Write out the part of the FinCEN mortgage rescue schemes post below that begins at the words "Perpetrators of mortgage" and stops after the words "foreclosure or eviction.".

### Supplied passage
○ ○ ○

Thursday, October 13, 2011

FinCEN: Fraud and Mortgage Rescue Schemes

The Financial Crimes Enforcement Network (FinCEN) has just released its 20th issue of the SAR Activity Review - Trends, Tips, and Issues. The publication provides information about SARs and Remote Deposit Capture risks, Organized Retail Crime, Health Care Fraud, Elder Financial Exploitation, and more.
Of particular interest is a section devoted to the U.S. Trustee Program's (USTP) civil enforcement activity targeting bankruptcy-related mortgage fraud and mortgage rescue schemes. The USTP is a unit in the Department of Justice (DOJ) responsible for overseeing the administration of bankruptcy cases and private trustees. In that capacity, it also identifies and helps investigate bankruptcy fraud and abuse in coordination with United States Attorneys, the Federal Bureau of Investigation, and other law enforcement agencies.
In this SAR Activity Review, USTP provides information regarding its role in combating these schemes, and, importantly, provides tips to financial institutions on detecting such unlawful activity.
The following outline provides:
  • A Brief statement
  • Financial Consultant Schemes (Red Flags)
  • Sale-Lease Back and Property Transfer Schemes (Red Flags)
  • Reverse Mortgage Schemes
  • Library – Download Issuance
A Brief Statement
Bankruptcy-related mortgage fraud and mortgage rescue schemes use know how to exploit the federal bankruptcy court system.

Perpetrators of mortgage foreclosure rescue fraud schemes use these courts as a means to defraud vulnerable consumers in jeopardy of losing their homes to foreclosure or eviction.

Here's a strategy used by perpetrators:

1) The filing of a bankruptcy case triggers an automatic stay.
2) This filing then immediately stops all collections actions.

○ ○ ○

### Extracted material
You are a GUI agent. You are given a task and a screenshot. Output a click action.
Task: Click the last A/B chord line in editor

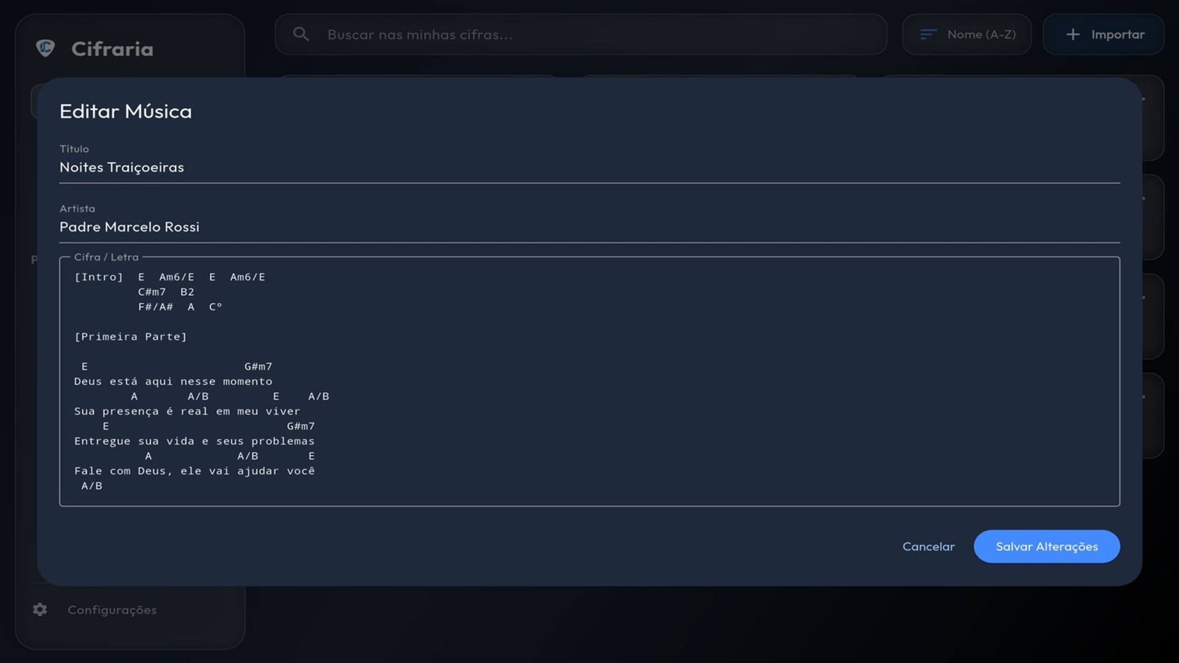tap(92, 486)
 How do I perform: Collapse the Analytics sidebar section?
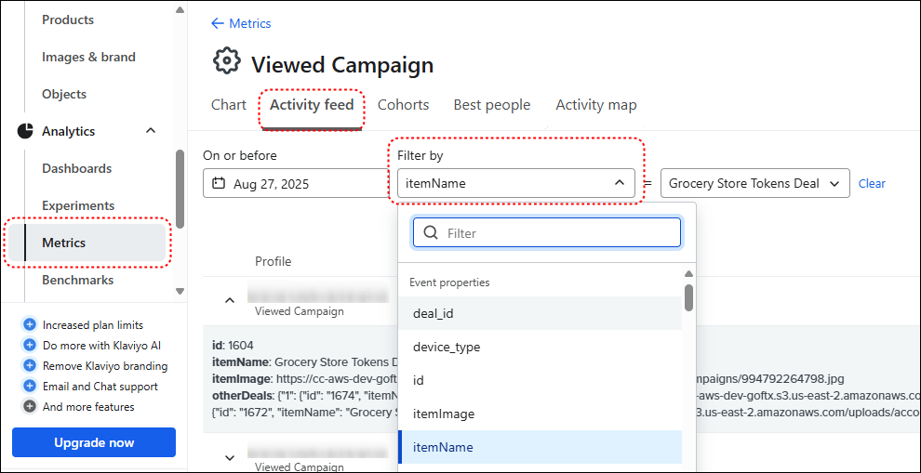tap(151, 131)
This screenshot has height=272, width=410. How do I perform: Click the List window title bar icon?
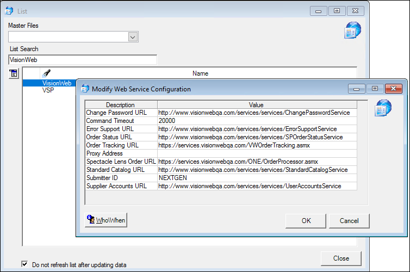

○ ○ ○

### Solution to this exercise
Perpetrators of mortgage foreclosure rescue fraud schemes use these courts as a means to defraud vulnerable consumers in jeopardy of losing their homes to foreclosure or eviction.